## ACTIONS TO TAKE
a – In the article about the repossessed One Hyde Park flat, which two security features does the apartment block have?
b – Translate this sentence from the article on the One Hyde Park repossession into Spanish: "The UK's swankiest block of apartments - complete with bomb-proof windows and iris recognition security - has had its first eviction."

[Start of EXCERPTED TEXT]

Luxury Knightbridge one bedroom £5.2m flat repossessed

The UK's swankiest block of apartments - complete with bomb-proof windows and iris recognition security - has had its first eviction.

Property developer Ray Grehan, whom the FT claims is a bankrupt Irish property developer, previously owned the one bedroom flat - previously valued at £5.25m - at prestigious One Hyde Park in Knightsbridge. Are luxury repossessions on the rise? %VIRTUAL-SkimlinksPromo%

Loves to hate

Mayfair property expert Peter Wetherell told the Mail luxury repossessions were currently uncommon. "Most of the properties at the top end of the market are cash deals, but for their own personal financing reasons [owners] will gear it up [take out a mortgage on it]," he said.

He went on: "One Hyde Park is an example of the building everyone loves to hate, but it redefined the word luxury in central London property and it's been a resounding success story."

Not a success

But it depends on who you talk to. Tracey Kellett, director of BDI Homefinders, strongly disagrees that the super-lux property development has been a success; some of the flats in the complex have sold for up to £140m (though Grehan's ex flat is now on the market for £5.2m).

[End of EXCERPTED TEXT]
[Start of EXTRACTED MATERIAL]

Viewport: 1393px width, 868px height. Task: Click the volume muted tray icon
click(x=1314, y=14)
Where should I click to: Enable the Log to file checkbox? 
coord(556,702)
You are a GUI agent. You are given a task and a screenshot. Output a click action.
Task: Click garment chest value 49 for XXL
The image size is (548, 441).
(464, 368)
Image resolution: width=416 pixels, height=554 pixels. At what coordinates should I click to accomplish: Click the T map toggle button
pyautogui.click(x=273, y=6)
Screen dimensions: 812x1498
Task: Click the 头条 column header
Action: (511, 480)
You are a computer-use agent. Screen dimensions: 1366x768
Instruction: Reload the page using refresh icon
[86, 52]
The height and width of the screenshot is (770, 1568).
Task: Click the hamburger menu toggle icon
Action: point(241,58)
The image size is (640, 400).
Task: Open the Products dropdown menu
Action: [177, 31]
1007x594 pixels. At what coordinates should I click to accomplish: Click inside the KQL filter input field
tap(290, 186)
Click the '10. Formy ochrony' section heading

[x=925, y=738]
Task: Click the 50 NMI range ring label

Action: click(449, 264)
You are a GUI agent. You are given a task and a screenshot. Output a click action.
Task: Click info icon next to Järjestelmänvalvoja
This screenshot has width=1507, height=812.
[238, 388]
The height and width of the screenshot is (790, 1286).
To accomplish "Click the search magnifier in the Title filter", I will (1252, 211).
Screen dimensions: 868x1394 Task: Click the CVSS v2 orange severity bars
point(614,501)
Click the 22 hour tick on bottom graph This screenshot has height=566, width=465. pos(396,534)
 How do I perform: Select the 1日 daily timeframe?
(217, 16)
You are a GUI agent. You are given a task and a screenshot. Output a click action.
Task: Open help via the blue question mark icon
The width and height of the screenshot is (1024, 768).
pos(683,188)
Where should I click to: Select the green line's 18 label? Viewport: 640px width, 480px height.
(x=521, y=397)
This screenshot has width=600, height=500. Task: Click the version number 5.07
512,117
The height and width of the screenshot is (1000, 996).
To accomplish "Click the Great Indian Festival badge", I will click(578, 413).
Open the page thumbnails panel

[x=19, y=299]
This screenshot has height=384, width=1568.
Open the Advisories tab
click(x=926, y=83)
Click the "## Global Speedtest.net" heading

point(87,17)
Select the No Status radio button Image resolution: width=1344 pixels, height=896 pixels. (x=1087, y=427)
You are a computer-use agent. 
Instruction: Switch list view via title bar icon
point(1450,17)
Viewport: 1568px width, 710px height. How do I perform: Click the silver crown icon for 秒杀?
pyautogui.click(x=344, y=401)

[End of EXTRACTED MATERIAL]

## THE SOLUTIONS
a – Bomb-proof windows and iris recognition security.

b – El bloque de apartamentos más lujoso del Reino Unido, con ventanas a prueba de bombas y seguridad por reconocimiento de iris, ha tenido su primer desahucio.